By a law of Athens (which marks itself out as belonging to the century after Solon, by the fulness of its provisions, and by the number of steps and official persons named in it), the rooting up of an olive-tree in Attica was forbidden, under a penalty of two hundred drachms for each tree so destroyed,—except for sacred purposes, or to the extent of two trees per annum for the convenience of the proprietor (Dêmosthen. cont. Makartat c. 16, p. 1074).

[226] Plutarch, Solon, 22. ταῖς τέχναις ἀξίωμα περιέθηκε.

[227] Plutarch, Solon, 22-24. According to Herodotus, Solon had enacted that the authorities should punish every man with death who could not show a regular mode of industrious life (Herod. ii, 177; Diodor. i, 77).

So severe a punishment is not credible; nor is it likely that Solon borrowed his idea from Egypt.
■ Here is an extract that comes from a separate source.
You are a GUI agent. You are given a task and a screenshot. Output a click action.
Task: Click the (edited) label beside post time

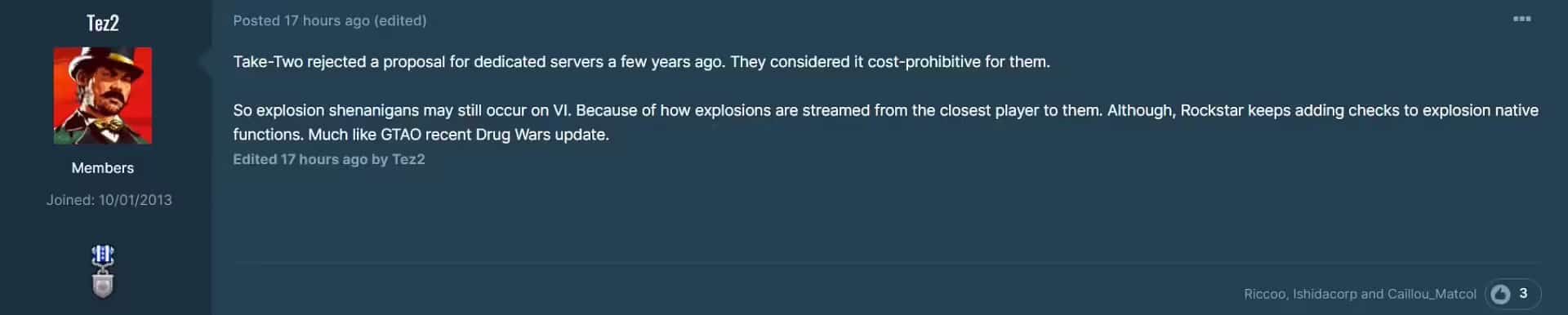400,20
According to Pollux (viii, 6) idleness was punished by atimy (civil disfranchisement) under Drako: under Solon, this punishment only took effect against the person who had been convicted of it on three successive occasions. See Meursius, Solon, c. 17; and the “Areopagus” of the same author, c. 8 and 9; and Taylor, Lectt. Lysiac. cap. 10.

[228] Xenophon, De Vectigalibus, iii, 2.

[229] Thucyd. ii, 40 (the funeral oration delivered by Periklês),—καὶ τὸ πένεσθαι οὐχ ὁμολογεῖν τινι αἰσχρὸν, ἀλλὰ μὴ διαφεύγειν ἔργῳ αἴσχιον.